Sunday, September 6, 2009

Student Centered Curriculum

As I was preparing activities for my English course, I came across a collection of textbooks in one of the filing cabinets.  They were Writing & Literature textbooks.  The first chapter had a poem in Shakespearean English.  The textbook included lessons of writing different genres and grammar.

For a minute, I was overwhelmed by a wave of self-doubt.  I wondered, what if my syllabus is all wrong?  What if it is wrong for me to incorporate such a heavy load of internet-based activities.  What if I am doing too much fun stuff in the classroom?  What is the parents complain that I am just fooling around, and not really teaching their kids the two R’s?

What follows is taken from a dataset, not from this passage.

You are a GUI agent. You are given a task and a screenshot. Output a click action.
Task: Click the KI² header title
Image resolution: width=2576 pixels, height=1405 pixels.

For a moment, I considered dropping everything and just following the textbook that I held in my hands.  The prescribed readings, with their accompanying activities and comprehension questions were right there, enticing me.  It could be so easy.  I asked myself: but some of this material looks quite difficult; what if it is too advanced for my students?  I answered myself: well, I will just work with them to complete the assignments; if need be, I will provide them with the answers.

Hmm.

I got my groove back.

I reminded myself that a boring, prescriptive, one-size-fits-all textbook approach to educating the students was exactly what the Quebec Reform was trying to get away from.  The pedagogy advised by the textbook I held was the old paradigm.

I am lucky to be teaching in a province that is in the infancy of a reform whose tenets mirror my own.  I have been charged with the task of teaching a student-centered curriculum; it is a philosophy that in which I believe; I should try to set my doubts aside and embrace it.

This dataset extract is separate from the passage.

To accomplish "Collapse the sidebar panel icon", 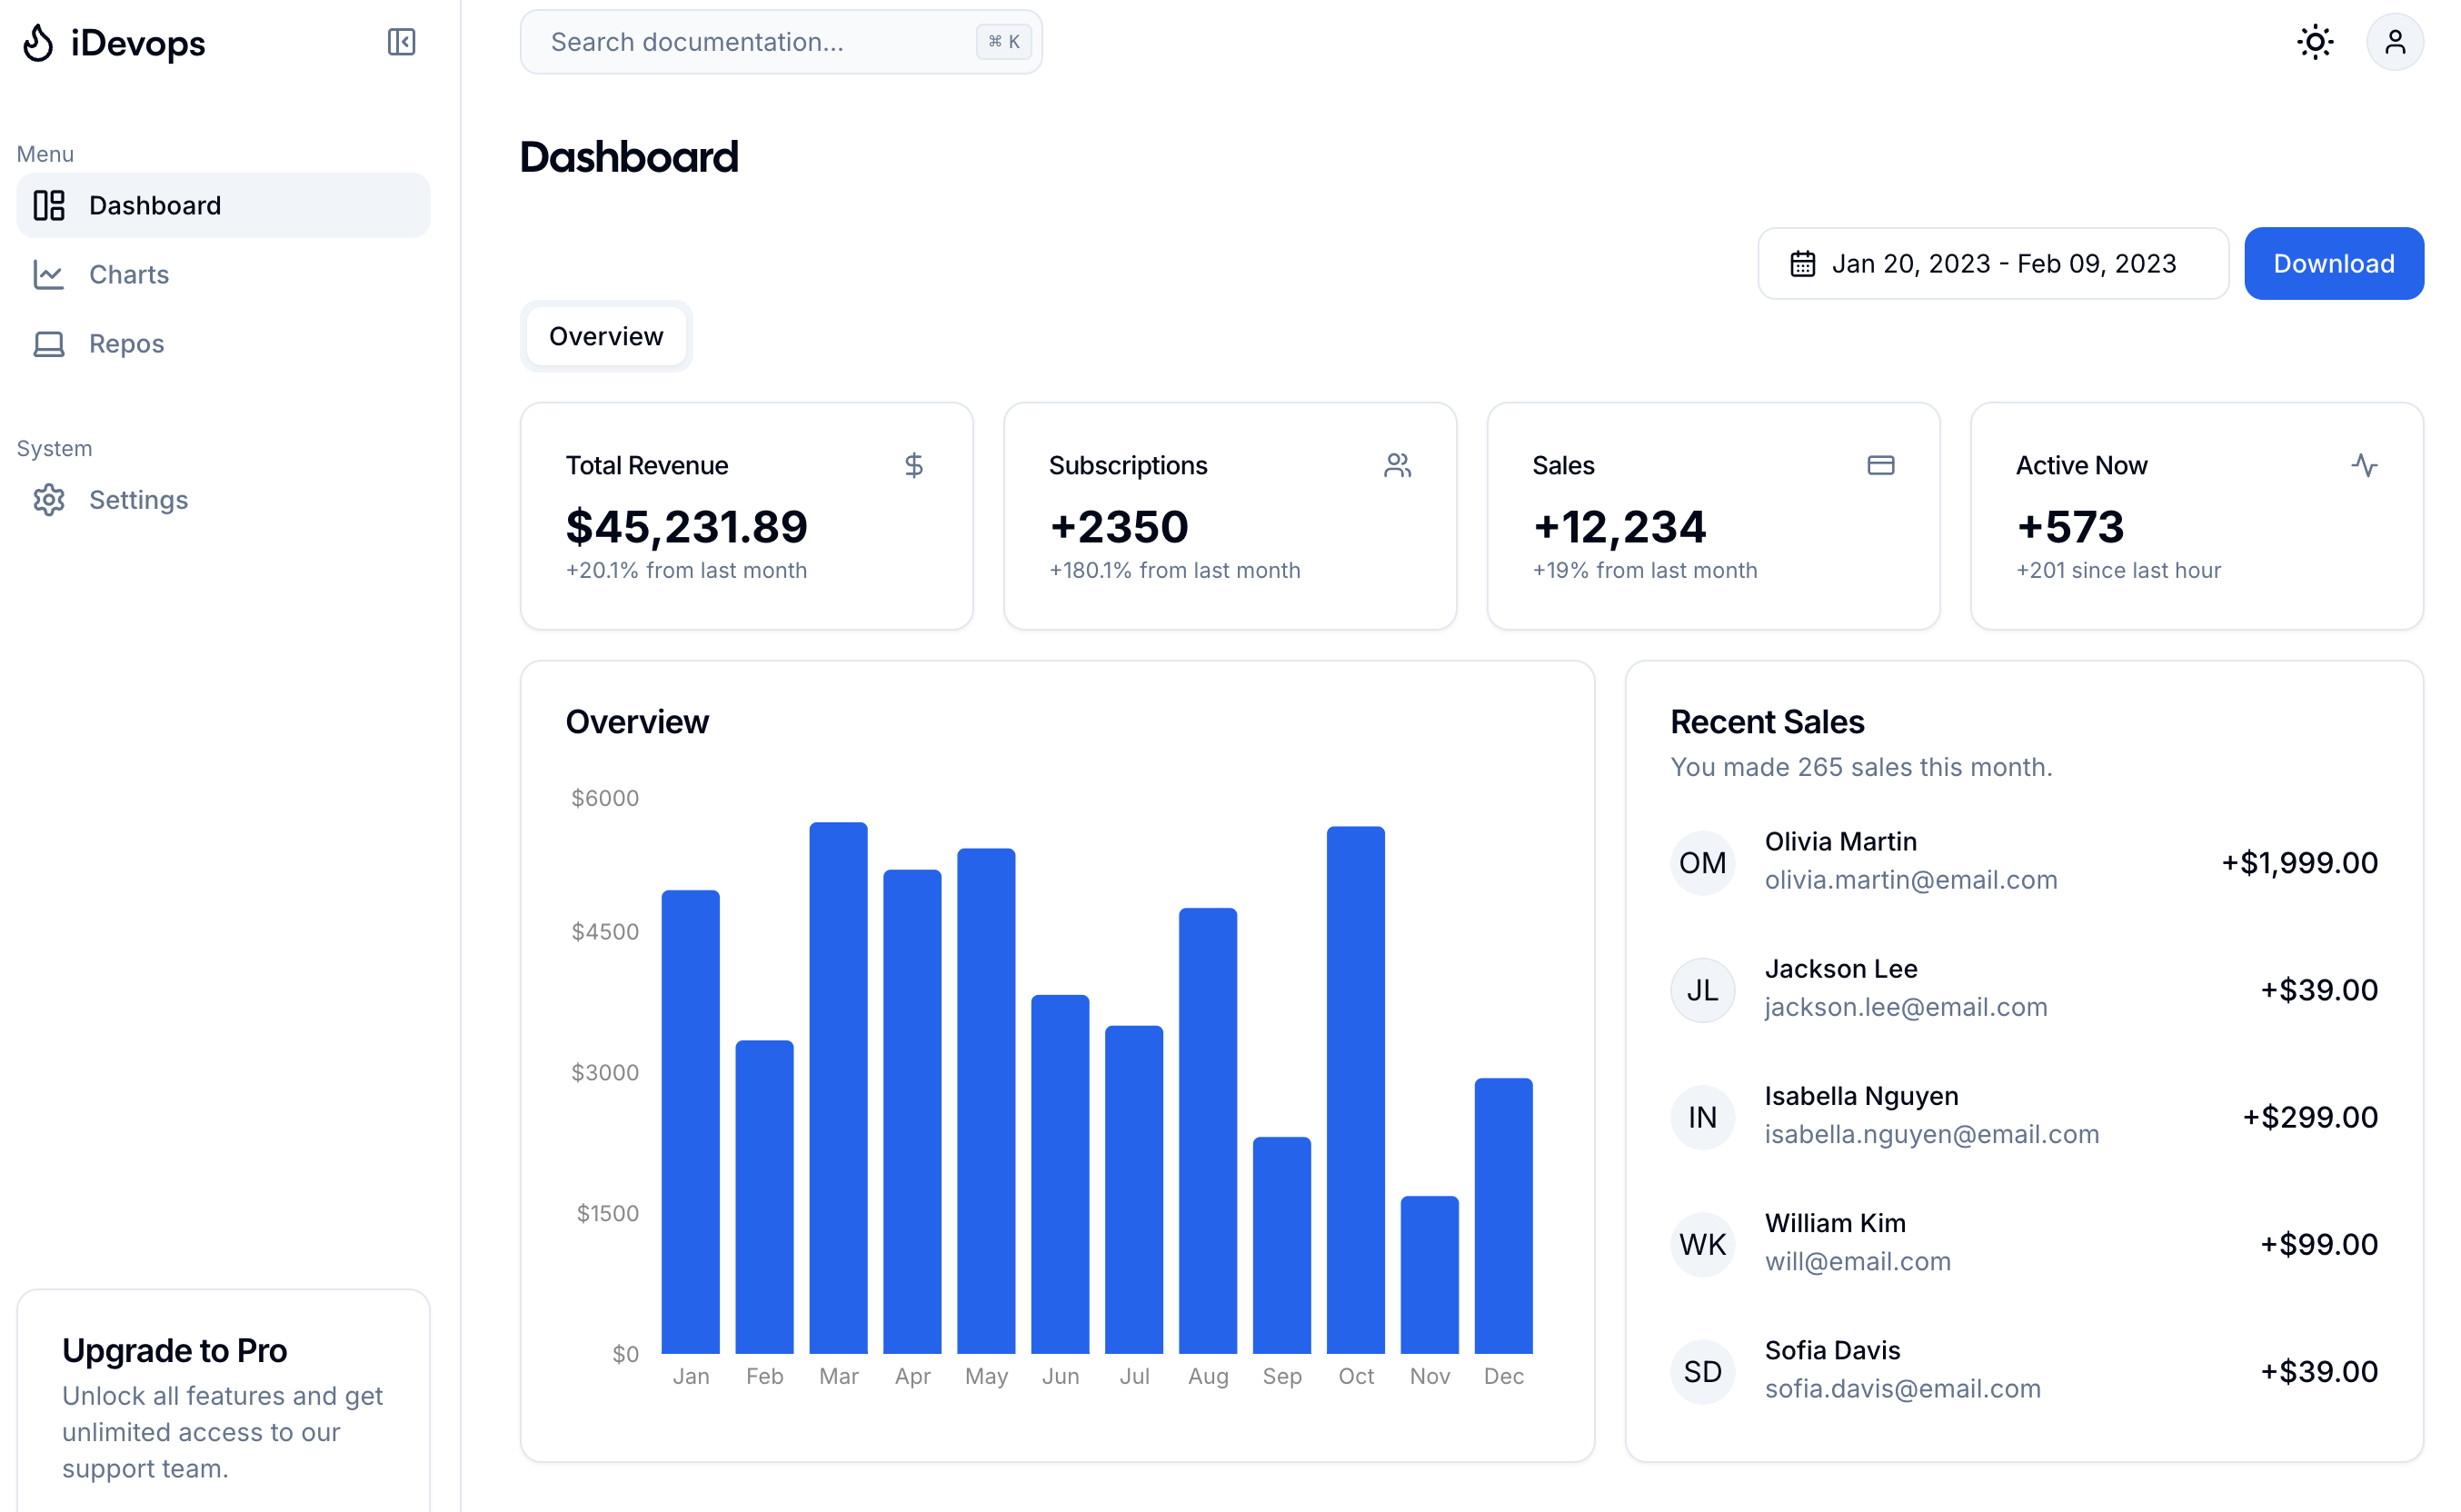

Let students select their own research topics.  Let students choose their own novels.  Write their own stories.  Wherever possible, let them choose how to communicate in their own way.

Certainly, I will have doubts about my program, my activities, and my methods.  The textbook method is safe.  Student-centered classrooms are open-ended.  What can happen?  I don’t know.  I don’t need to know.  Student-centered teachers need to be confident enough to release control.  Student-centered teachers need to be secure enough to accept, nay expect, mistakes.

Photo by Dalboz17.

1 comments:

Tracy Rosen said...

Brilliant --> "What can happen? I don’t know. I don’t need to know."

Though there is some that we do need to know. We need to keep our work framed in competency attainment. It's a dance between ambiguity and competencies - all 3 sets of them (subject specific, cross-curricular, and broad areas). I absolutely love it, it makes our job exciting as all get out.